#### [LISTED ENTRIES]
::::

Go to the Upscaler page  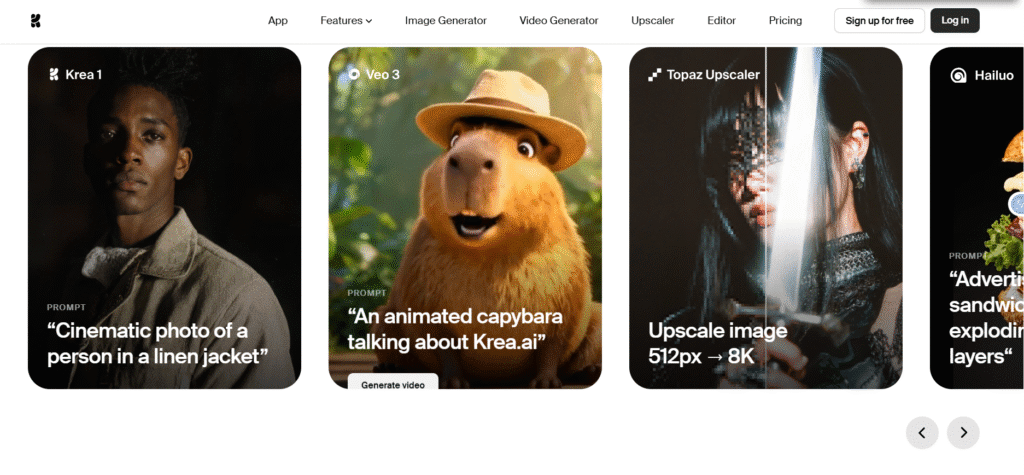click(x=652, y=20)
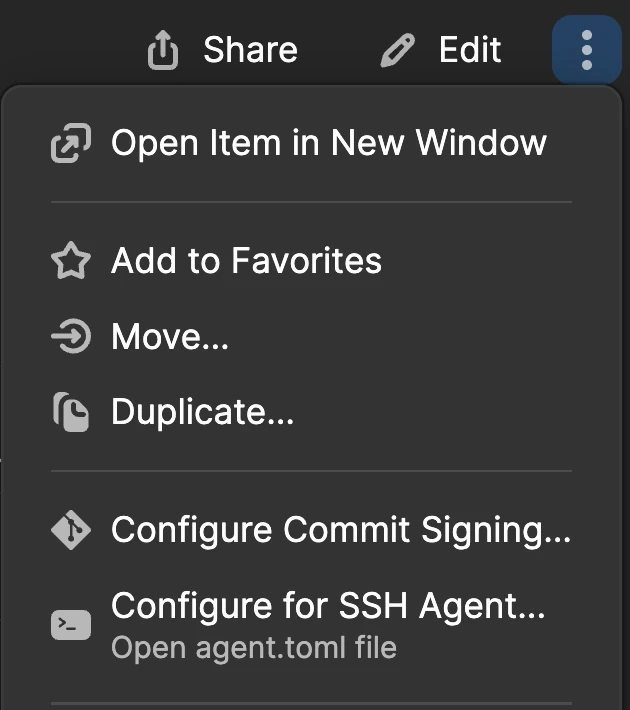
Task: Click the circled arrow Move icon
Action: (x=71, y=336)

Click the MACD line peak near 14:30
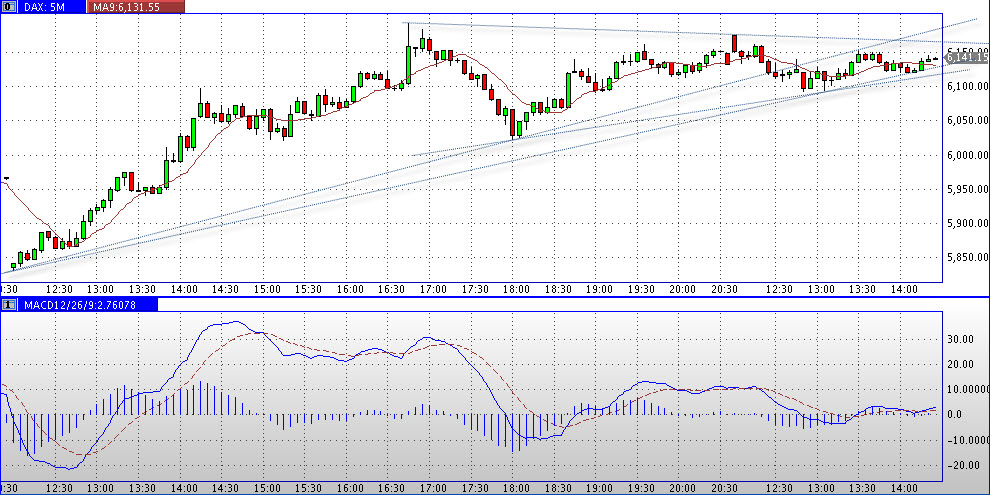coord(232,322)
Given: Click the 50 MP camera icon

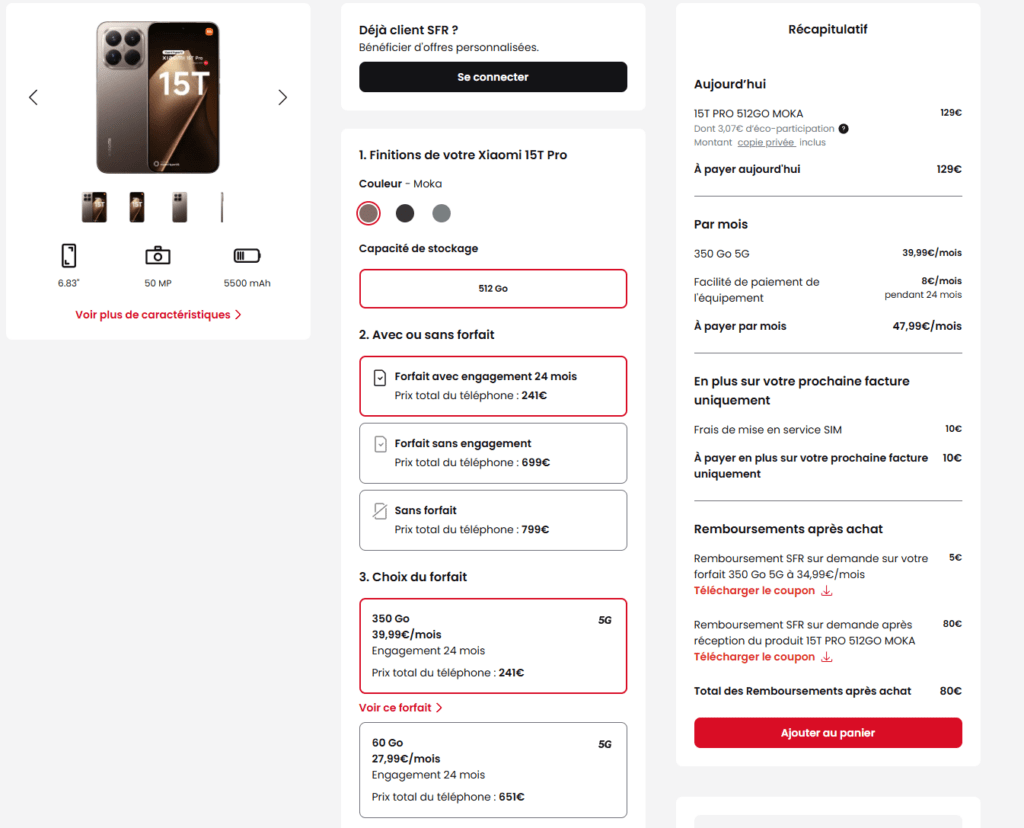Looking at the screenshot, I should 158,255.
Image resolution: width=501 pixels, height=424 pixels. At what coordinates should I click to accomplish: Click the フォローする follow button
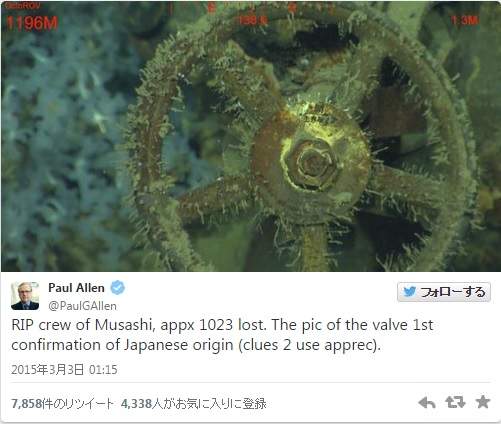click(x=444, y=292)
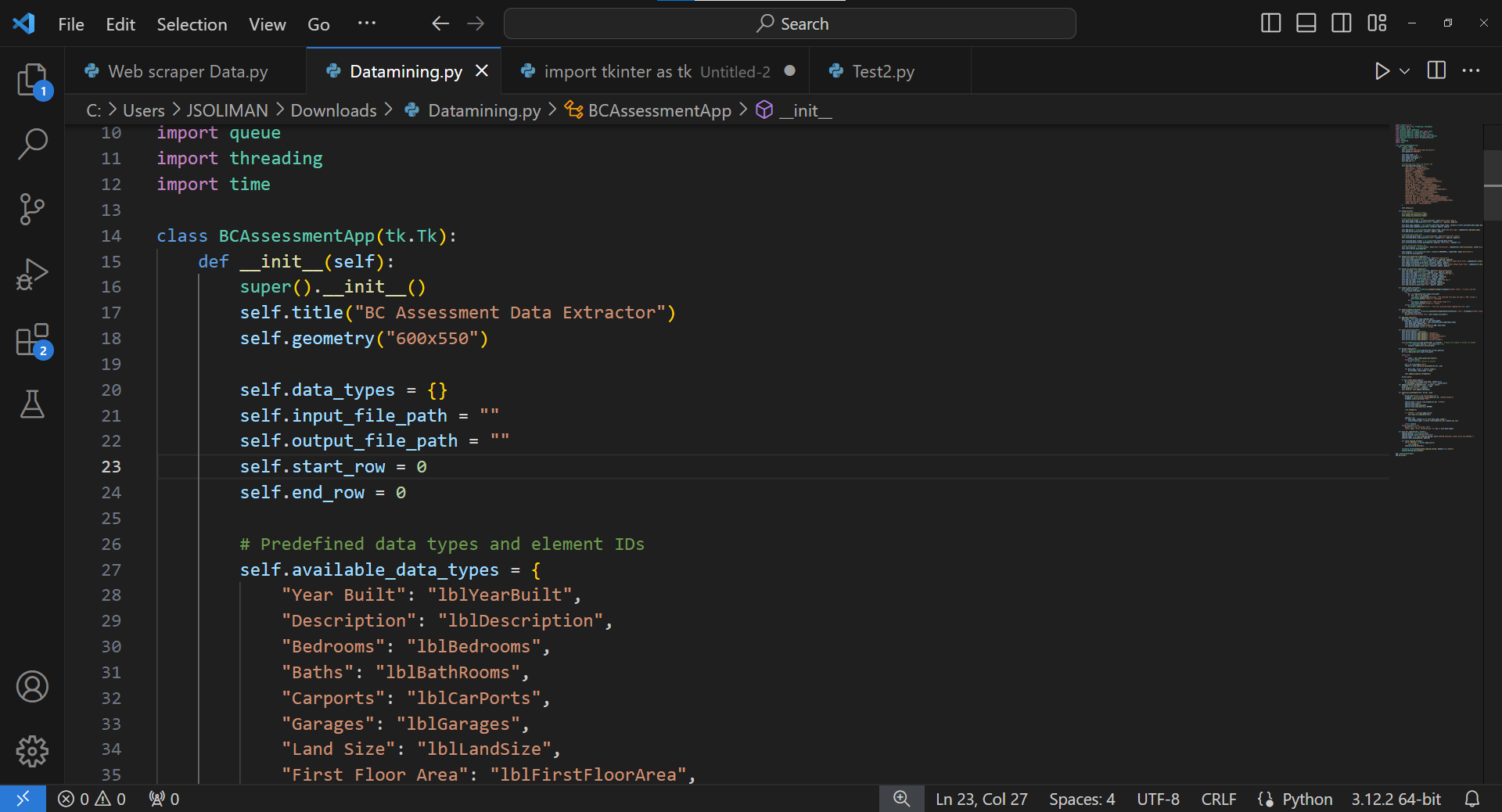Open the Testing flask view

click(32, 404)
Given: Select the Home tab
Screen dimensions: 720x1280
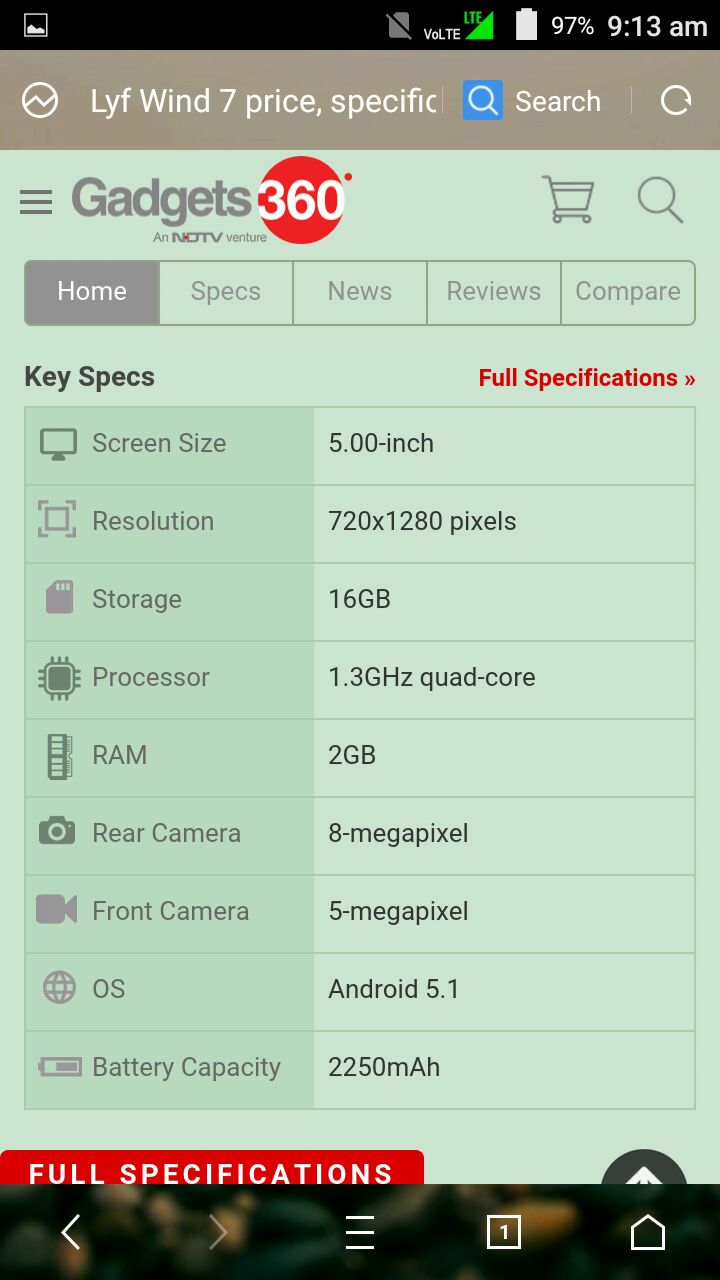Looking at the screenshot, I should 92,292.
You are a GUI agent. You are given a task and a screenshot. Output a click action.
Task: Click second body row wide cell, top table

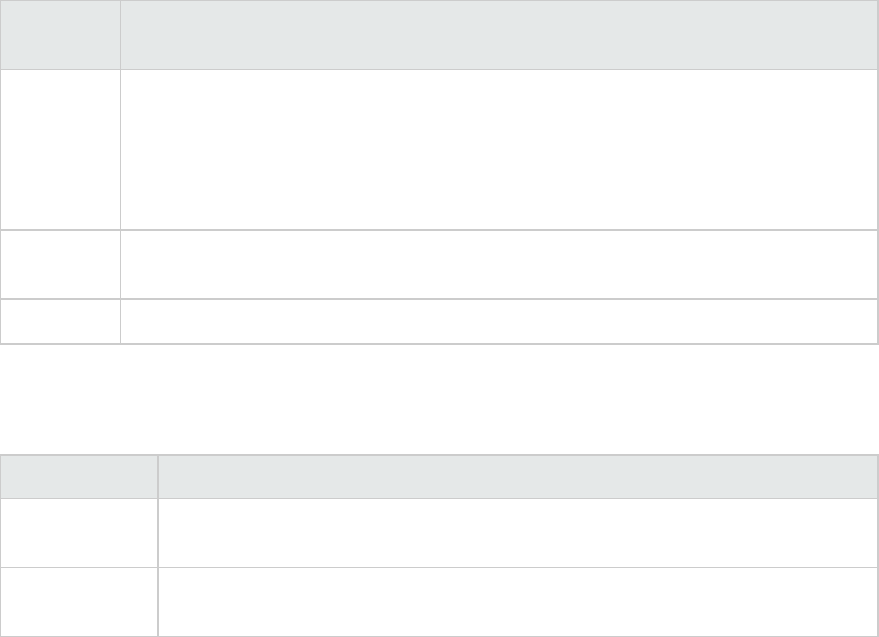tap(498, 264)
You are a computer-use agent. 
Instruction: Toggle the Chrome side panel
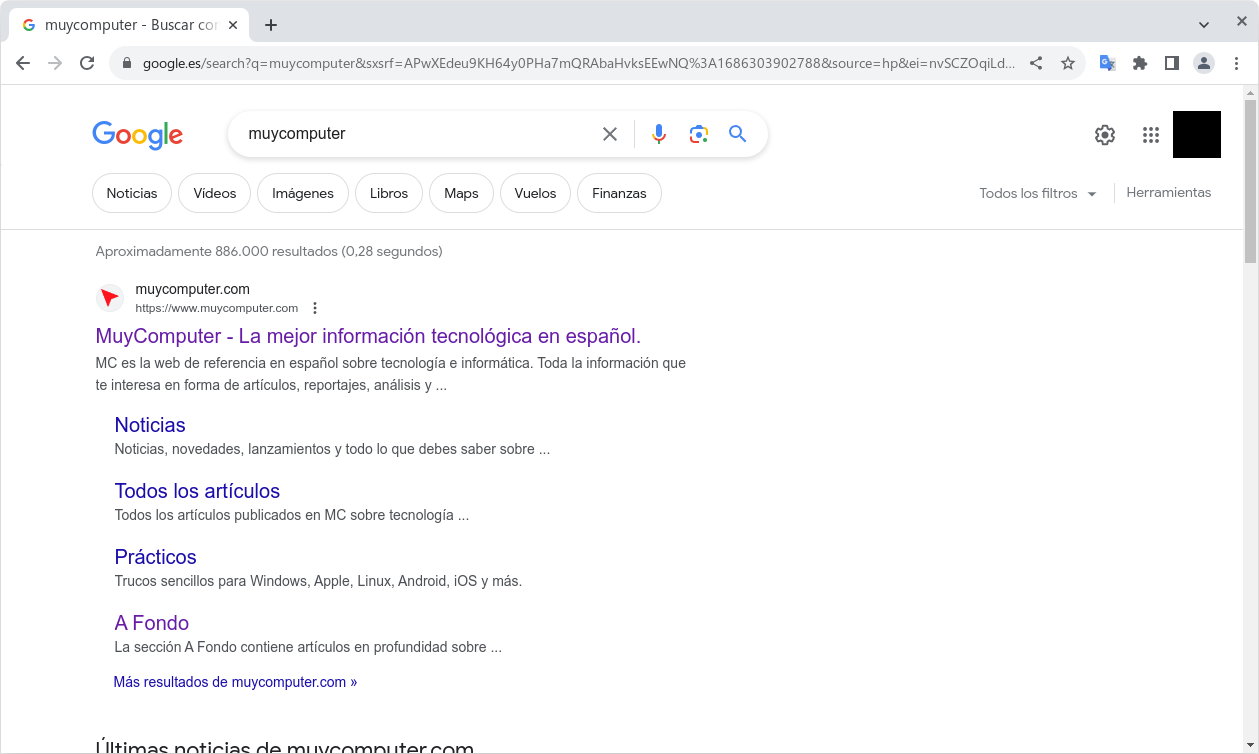[1171, 63]
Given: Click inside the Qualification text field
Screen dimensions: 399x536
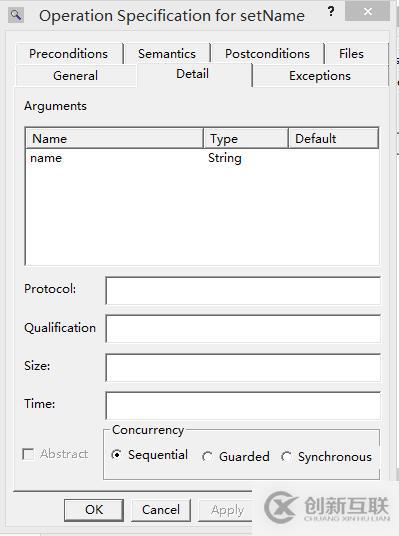Looking at the screenshot, I should coord(243,329).
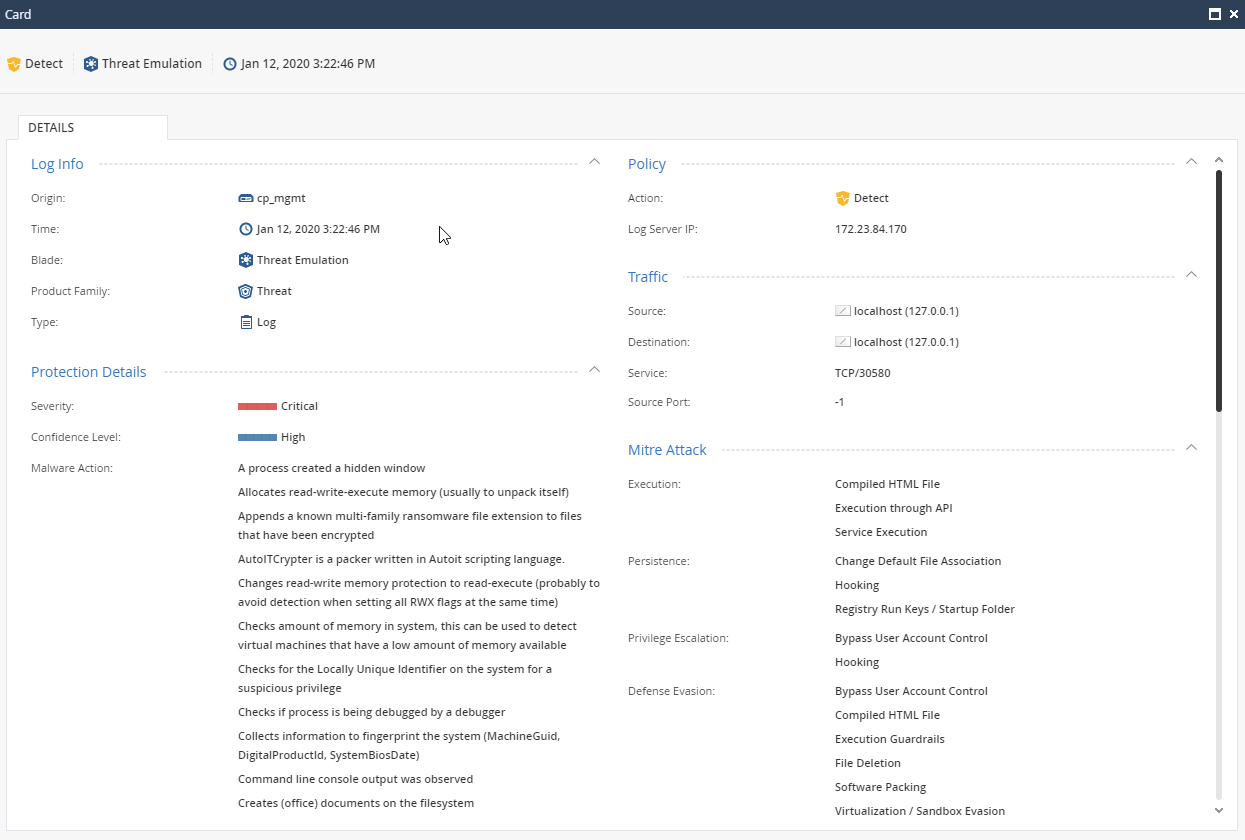Collapse the Traffic section
The image size is (1245, 840).
tap(1191, 273)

::::

Write out every line of the data that holds the word "agent".

You are a GUI agent. You are given a task and a screenshot. Output a click action.
You are a computer-use agent. 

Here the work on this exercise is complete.